### WHAT IS REQUIRED:
Only one stretch of the data below should be repeated: the lines from the line containing "You are a computer-use" through the line containing "The image size", inclusive, exactly as they are.

┌─ TASK DATA

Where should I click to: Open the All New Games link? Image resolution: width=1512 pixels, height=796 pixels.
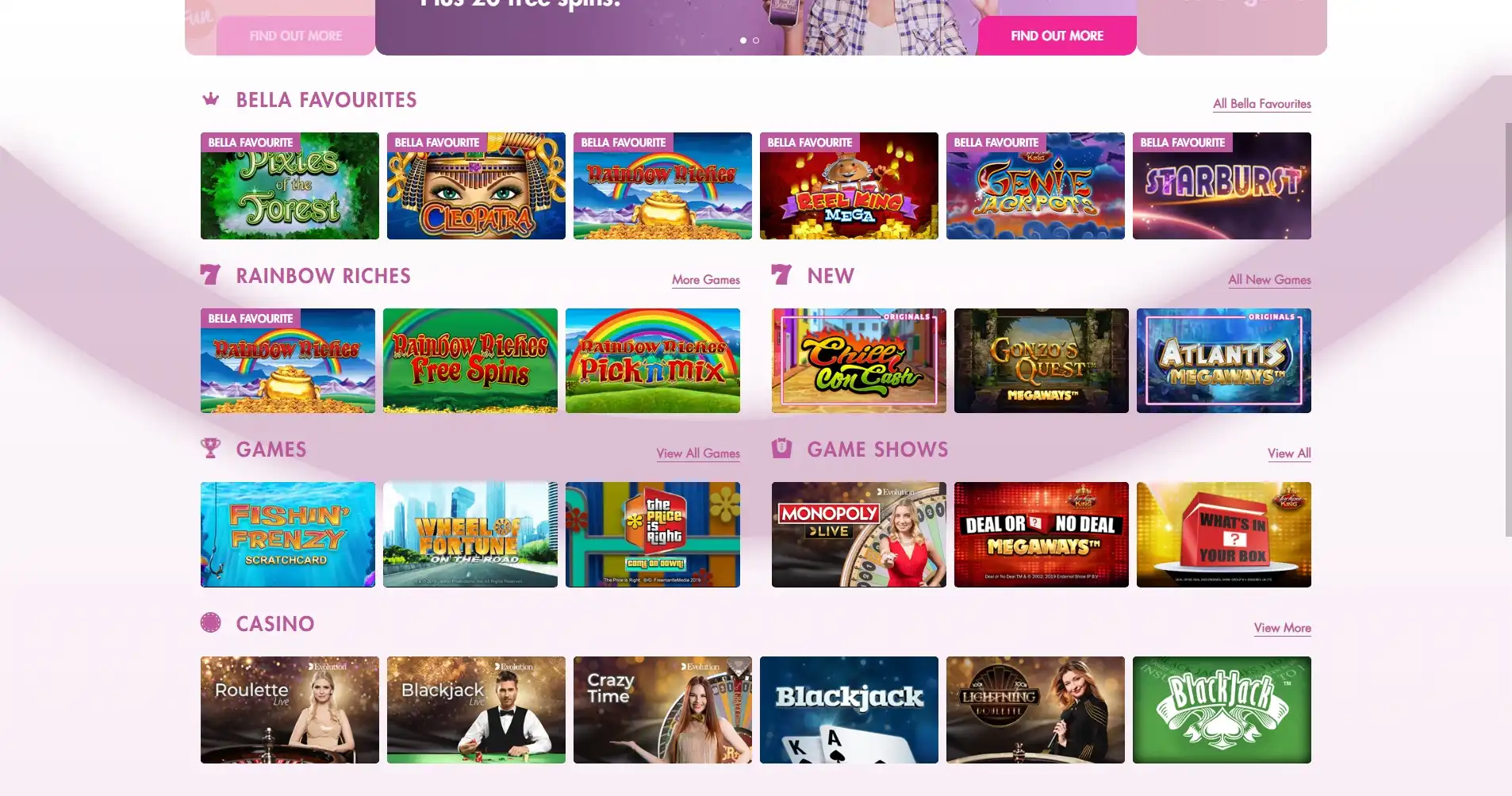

└─
┌─ TASK DATA

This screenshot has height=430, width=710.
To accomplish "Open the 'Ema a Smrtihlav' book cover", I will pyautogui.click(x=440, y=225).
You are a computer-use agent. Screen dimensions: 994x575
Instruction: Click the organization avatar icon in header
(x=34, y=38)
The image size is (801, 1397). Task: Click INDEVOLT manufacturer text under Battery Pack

└─
┌─ TASK DATA

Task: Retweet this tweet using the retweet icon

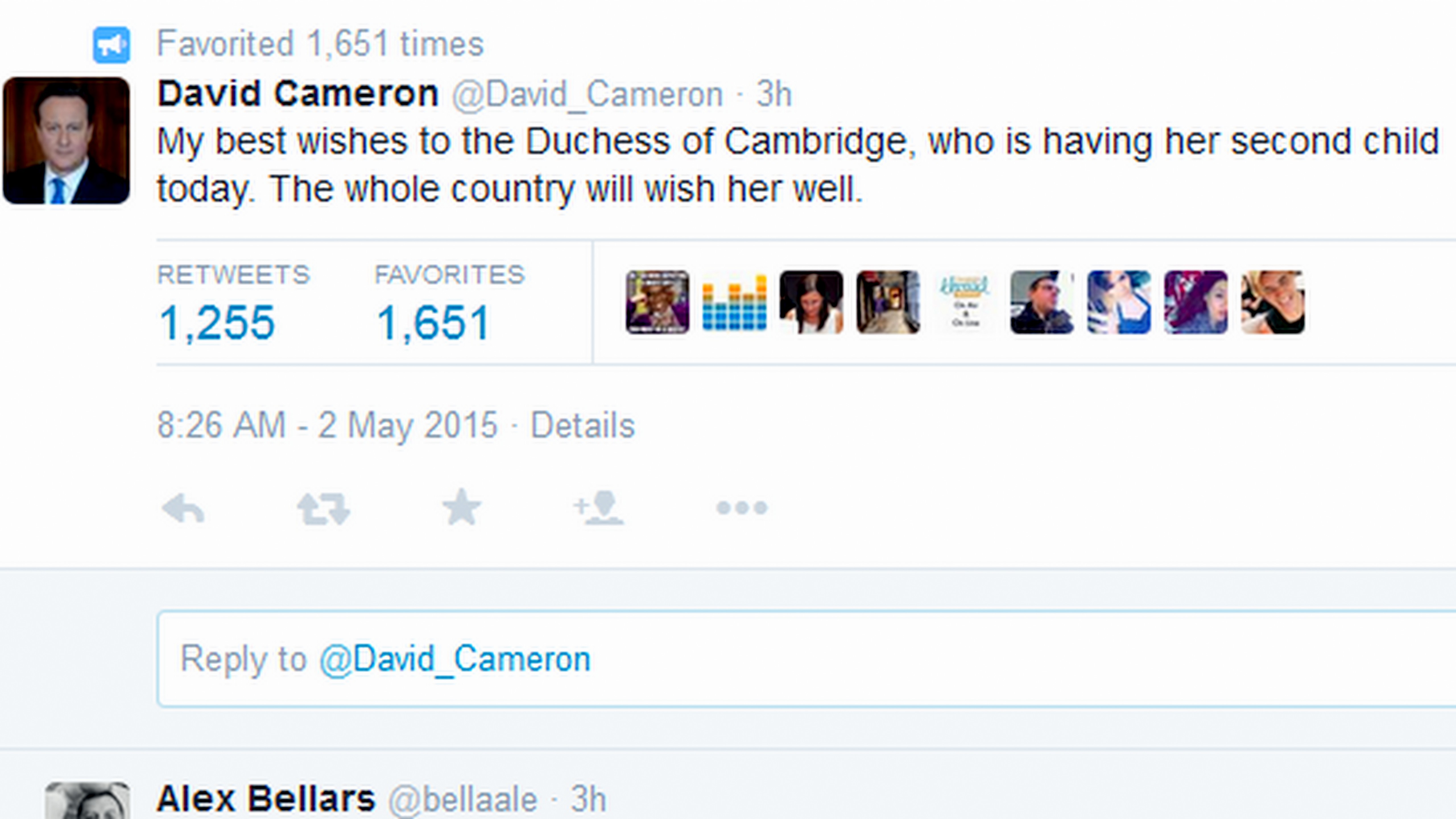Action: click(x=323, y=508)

└─

### SOLUTION FOR THIS TASK:
You are a computer-use agent. Screen dimensions: 994x575
Instruction: Click the organization avatar icon in header
(x=34, y=38)
The image size is (801, 1397). Task: Click INDEVOLT manufacturer text under Battery Pack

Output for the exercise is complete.